Parlament Europejski odrzucił wniosek o dyskusję nad finansowaniem islamistycznej organizacji FEMYSO przez Unię Europejską, między innymi dzięki głosom posłów PiS.
W poniedziałek na powakacyjnej sesji w Strasbourgu eurodeputowany francuski ze skrajnie prawicowej frakcji Tożsamość i Demokracja (ID Identity and Democracy) Jean-Paul Garraud wniósł o zmianę porządku obrad i wprowadzenie dyskusji nad zasadnością finansowania islamistycznej organizacji Forum Europejskich Muzułmańskich Organizacji Młodzieżowych i Studenckich (FEMYSO) przez Komisję Europejską. Wniosek został odrzucony przez większość obecnych na sali.
Sam ten fakt nie budzi takiego zaskoczenia, jak głosowanie przeciwko temu wnioskowi europosłów z grupy Europejskich Konserwatystów i Reformatorów ECR, do której należy PiS, a którego przedstawiciele często mówią o negatywnych skutkach obecności dużych populacji muzułmańskich w Europie Zachodniej. Sam prezes partii Jarosław Kaczyński mówił o strefach szariatu w Szwecji, eurodeputowany Dominik Tarczyński podkreślał, że Polska unika problemów Zachodu, bo wpuściła zero nielegalnych imigrantów.
Co więcej, sama grupa ECR opublikowała w ubiegłym roku raport na temat Bractwa Muzułmańskiego w Europie, przygotowany przez ekspertów Dr Paula Stotta z brytyjskiego think tanku Policy Exchange i Tommasa Virgilego z WZB, Berlińskiego Centrum Studiów Społecznych. W raporcie nazwa FEMYSO pada 42 razy, a we wprowadzeniu czytamy słowa szwedzkiego członka ECR, przewodniczącego grupy ds. wolności religijnej Charliego Weimersa: „Zakończenie europejskiego wsparcia dla nieprzemocowego islamizmu jest obroną naszego europejskiego sposobu życia”. Partia sama też składała interpelacje do Komisji Europejskiej w tej sprawie.
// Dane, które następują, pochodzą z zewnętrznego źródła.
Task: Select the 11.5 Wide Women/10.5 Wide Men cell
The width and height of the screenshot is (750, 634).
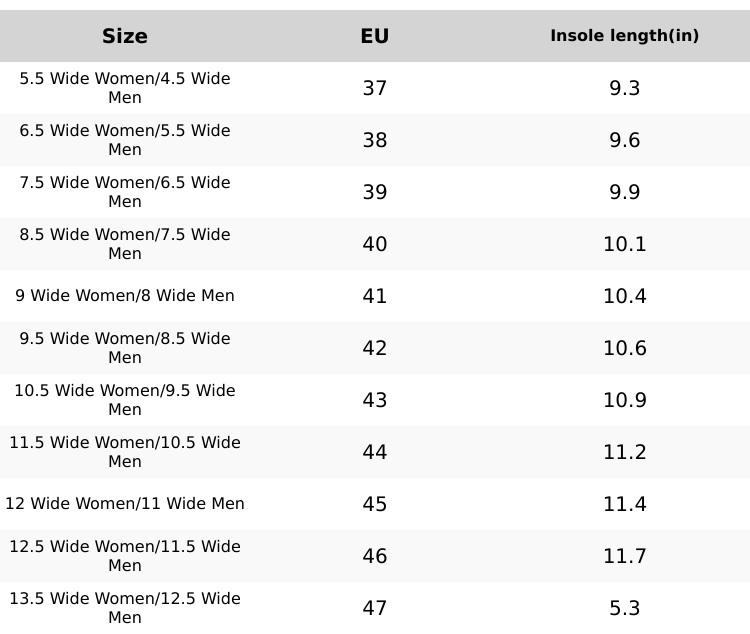Action: (125, 452)
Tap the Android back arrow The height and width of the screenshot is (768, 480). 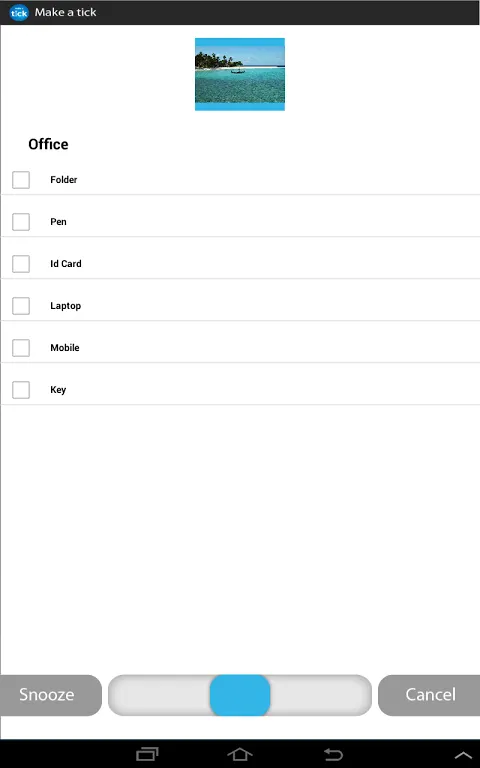coord(333,754)
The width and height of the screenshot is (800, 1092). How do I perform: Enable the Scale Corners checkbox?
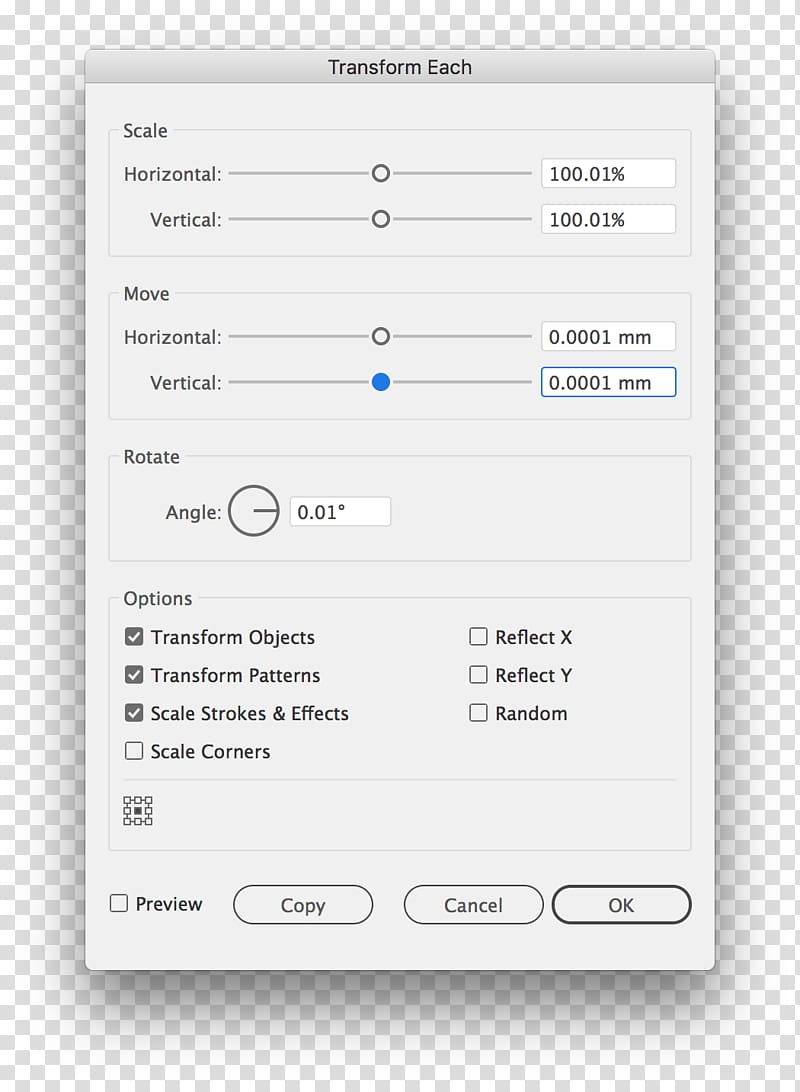point(134,751)
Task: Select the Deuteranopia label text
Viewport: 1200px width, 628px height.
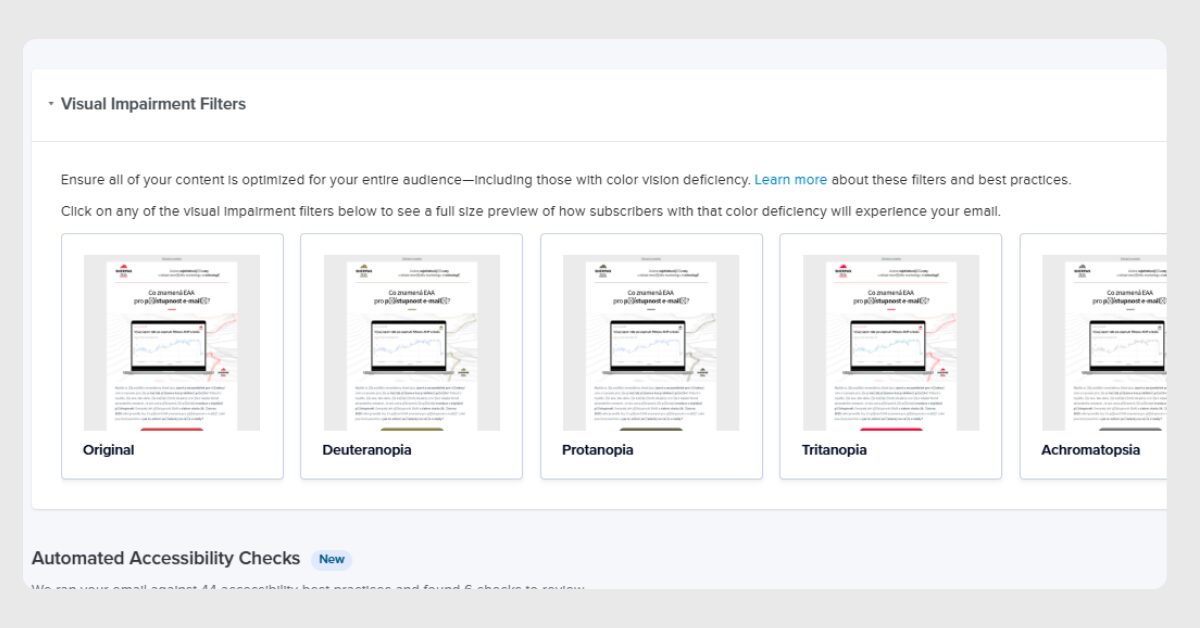Action: click(367, 450)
FEMYSO w raporcie jest wymieniana właściwie jako jedna z kluczowych organizacji Bractwa Muzułmańskiego oraz opisywane są jej wpływy w strukturach europejskich. Jednocześnie problemem podkreślanym przez ekspertów jest finansowanie organizacji przez różne ciała unijne, o czym pisała Fundacja Security for Freedom. Także portal Euroislam.pl pisał już o konfliktach pomiędzy KE i Radą Europy a samą organizacją, ze względu na propagowanie treści sprzecznych z demokracją czy równością płci.
Za wprowadzeniem tematu do dyskusji konsekwentnie głosował autor wspomnianego raportu ECR Weimers, a z polskich polityków europosłowie Rafalska i Jurgiel. Przeciwko dyskusji nad finansowaniem islamistów głosowali europosłanki i europosłowie Jaki, Jurzyca, Krasnodębski, Kuźmiuk, Mazurek, Rzońca i Złotowski. Pozostali polscy członkowie PE także nie chcieli zmiany programu obrad.